Hi,

mod_wsgi is multi-threaded.  This means that you could be possibly sharing
a connection across multiple concurrent requests.

Look up the threading.local in the python docs.  This can give you a class
instance or object that has thread-specific properties:


*class myapp(threading.local):*
*  _db = None*

*  def __init__(self):*
*    # Called once per thread*

*  @property*
*  def db(self):*
*    if self._db is None or self._db.status == 'closed':*
*      # connect to db and store it in self._db*
*    return self._db*

*app = myapp()   #app is a singleton object that lives for the life of the
process.*

---
Now from your code anywhere:

>From anywhere in your code, you can say:

*from yourpackage import app*

*app.db.cursor() *
*...*

And it will never be shared across threads.
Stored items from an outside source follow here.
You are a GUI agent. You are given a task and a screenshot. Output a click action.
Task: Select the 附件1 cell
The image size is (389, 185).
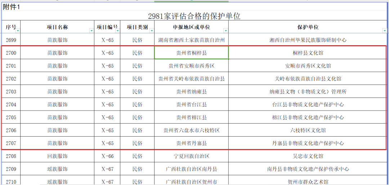point(12,7)
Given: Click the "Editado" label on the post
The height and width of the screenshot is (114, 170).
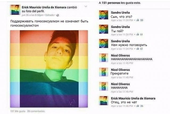Looking at the screenshot, I should [50, 15].
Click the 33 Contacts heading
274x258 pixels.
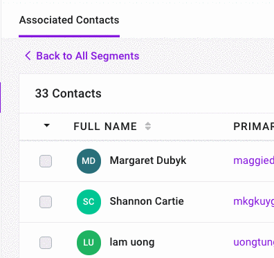68,93
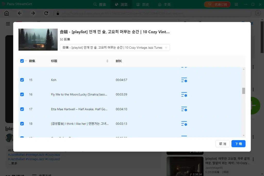Image resolution: width=264 pixels, height=176 pixels.
Task: Uncheck the select-all episodes checkbox
Action: click(22, 61)
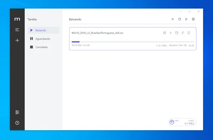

There are many ways to use threading.local, but this is a proven one.

Jason


On Wed, Nov 12, 2014 at 11:36 AM, Petr Šimek <[email protected]> wrote:

> Hello,
>
> Inside of Flask Python application I access MSSQL server like this:
>
> cnxn = pyodbc.connect(appnmp.app.config['LYNCDB_CONNECTION_STRING'])
> cursor = cnxn.cursor()
> cursor.execute(...
> ... cursor.fetchall()
> cursor.close()
> cnxn.close()
>
> I have no problem when running application like this:
>
> #appnmp creation:
> from flask import Flask
> app = None
> def init(_name):
> # Call once only!
> global app
> app = Flask(_name)
>
> #runserver:
> import appnmp
> import os
> if __name__ == '__main__':
> appnmp.app.run(port=int(os.getenv('FLASK_PORT', 5000)))
>
> When I run the application as mod_wsgi inside the Apache, then the MSSQL
> connection seems to be shared among different requests. When I execute 2
> requests in parallel, then none of them get's data from database. The only
> help is to restart Apache. (And all is working fine including parallel
> requests when application runs outside apache with runserver as shown above)
>
> This is the apache config file:
>
> <VirtualHost *:443>
>     ServerName czchols2643.prg-dc.dhl.com
>     ServerAlias nmp.dhl.com
>     ServerAdmin [email protected]
>
>     LogLevel info
>     ErrorLog /data/log/apache_error.log
>     TransferLog /data/log/apache_access.log
>
>     DocumentRoot /appl/nmp/app/appnmp/static
>
>     <Directory "/appl/nmp/app/appnmp/static">
>         Options FollowSymLinks
>         AllowOverride None
>         Order allow,deny
>         Allow from all
>
>         AddOutputFilterByType DEFLATE application/javascript text/css
> text/plain
>     </Directory>
>
>     WSGIDaemonProcess appnmp user=apache group=apache processes=1
>     WSGIScriptAlias / /appl/nmp/app/nmp.wsgi
>
>     <Directory /appl/nmp/app>
>         WSGIProcessGroup appnmp
>         WSGIApplicationGroup %{GLOBAL}
>         Order deny,allow
>         Allow from all
>     </Directory>
>
>     <IfModule mod_headers.c>
>         Header unset Server
>         Header unset X-Powered-By
>     </IfModule>
>
>     SSLEngine on
>     SSLCipherSuite
> ALL:!ADH:!EXPORT56:RC4+RSA:+HIGH:+MEDIUM:+LOW:+SSLv2:+EXP:+eNULL
>     SSLCertificateFile "/appl/nmp/home/nmp.dhl.com.crt"
>     SSLCertificateKeyFile "/appl/nmp/home/nmp.dhl.com.key"
>
> </VirtualHost>
>
> Any idea please? It seems to me the db-connection object is somehow shared
> and different requests write to the same place in memory.